Why Some Immune Systems Overreact
The immune system has different modes of response. One mode, driven by a class of cells called Th1 cells, handles bacteria and viruses. Another mode, driven by Th2 cells, handles parasites and, when overactivated, drives allergic reactions. In people who develop allergies, the Th2 pathway dominates when it shouldn’t.
Exposure to microbial products in the environment, particularly components of bacterial cell walls, plays a fundamental role in training the immune system away from the Th2 pathway during infancy. Children who grow up with less microbial exposure, in highly sanitized environments, in urban settings, or without early contact with diverse bacteria, are more likely to develop Th2-dominant immune responses. This helps explain why food allergies are more common in metropolitan areas (6.8%) than in nonmetropolitan areas (5.9%), and why allergy rates have climbed as modern hygiene has reduced children’s contact with environmental microbes.

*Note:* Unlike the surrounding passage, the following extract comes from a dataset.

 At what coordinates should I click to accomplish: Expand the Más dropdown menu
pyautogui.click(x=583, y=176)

Early Introduction Prevents Allergies
For decades, pediatric guidelines recommended delaying the introduction of allergenic foods like peanuts, eggs, and fish. That advice turned out to be exactly wrong. The landmark LEAP trial, funded by the National Institutes of Health, demonstrated that feeding peanut products to infants regularly from early in life reduced peanut allergy rates by 81% by age 5. Even more striking, follow-up data showed the protection lasted. Children who ate peanut products regularly from infancy through age 5 had a 71% lower rate of peanut allergy in adolescence, even after years of eating peanut however they pleased.
Current guidelines from the National Institute of Allergy and Infectious Diseases now recommend early introduction based on risk level:
- High-risk infants (those with severe eczema, egg allergy, or both) should be introduced to peanut-containing foods as early as 4 to 6 months, after they’ve started other solid foods.

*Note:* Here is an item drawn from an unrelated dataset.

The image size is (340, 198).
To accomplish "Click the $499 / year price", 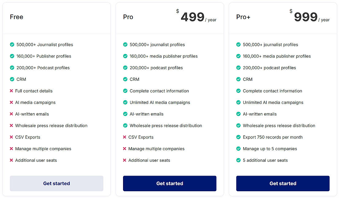I will pos(196,17).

- Moderate-risk infants (those with mild-to-moderate eczema) should start peanut-containing foods around 6 months.
- Low-risk infants (no eczema or food allergy) can have peanut-containing foods introduced freely alongside other solids.
The logic connects directly back to the dual exposure hypothesis. Getting food proteins into the gut early, through eating, trains the immune system toward tolerance before skin exposure has a chance to trigger sensitization. The window matters because the infant immune system is still forming its categories of “safe” and “dangerous.” Once IgE antibodies are already in production, reversing that response is far harder.

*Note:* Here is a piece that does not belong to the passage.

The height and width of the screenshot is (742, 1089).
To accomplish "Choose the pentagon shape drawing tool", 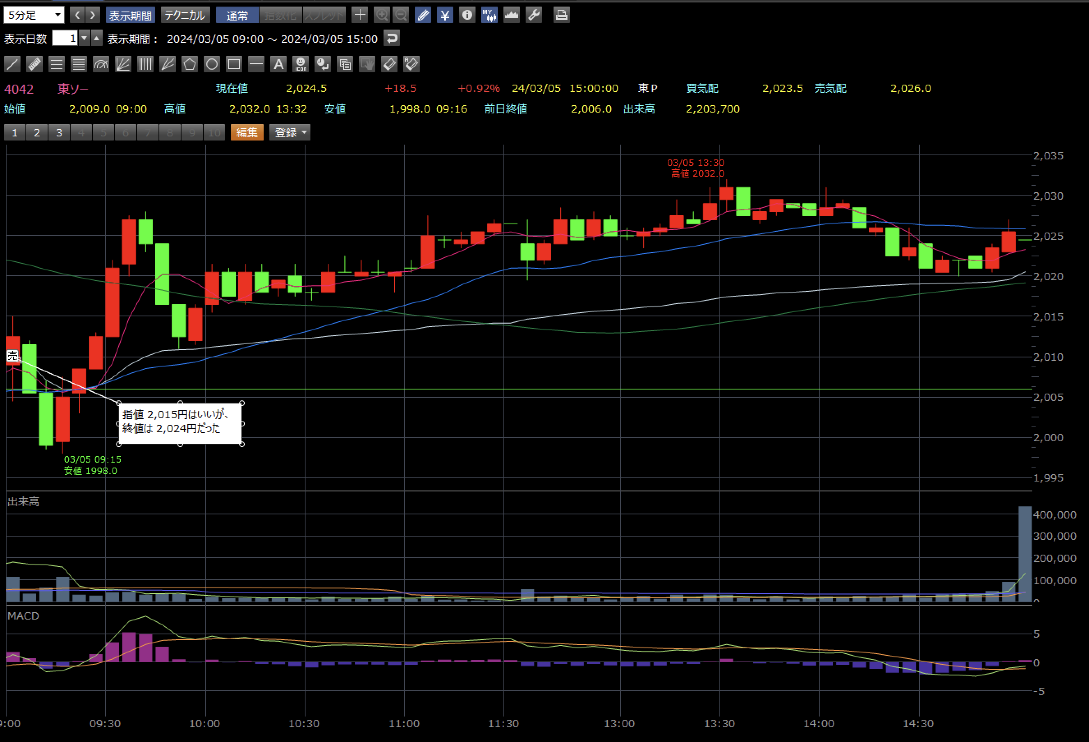I will coord(189,64).
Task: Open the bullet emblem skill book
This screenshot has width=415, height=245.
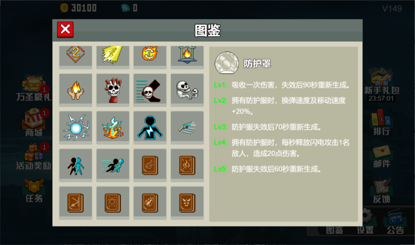Action: 150,202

Food Allergies Can Start at Any Age
Although most food allergies begin in childhood, adults develop new food allergies too. About 7.4% of adults aged 18 to 44 report a food allergy, and some of those emerge for the first time in adulthood. Shellfish allergy, in particular, commonly appears in adults who previously ate shellfish without any problem. The triggers for adult-onset food allergy are less well understood, but changes in gut bacteria composition, new environmental exposures, and shifts in immune regulation all likely contribute.
Women are more likely than men to have a food allergy (8.3% versus 5.1%), a gap that may reflect hormonal influences on immune function. The rate also varies by race: Black adults have the highest prevalence at 9.9%, compared with 6.4% for White adults, 5.5% for Asian adults, and 5.4% for Hispanic adults. These disparities likely reflect a combination of genetic, environmental, and socioeconomic factors rather than any single cause.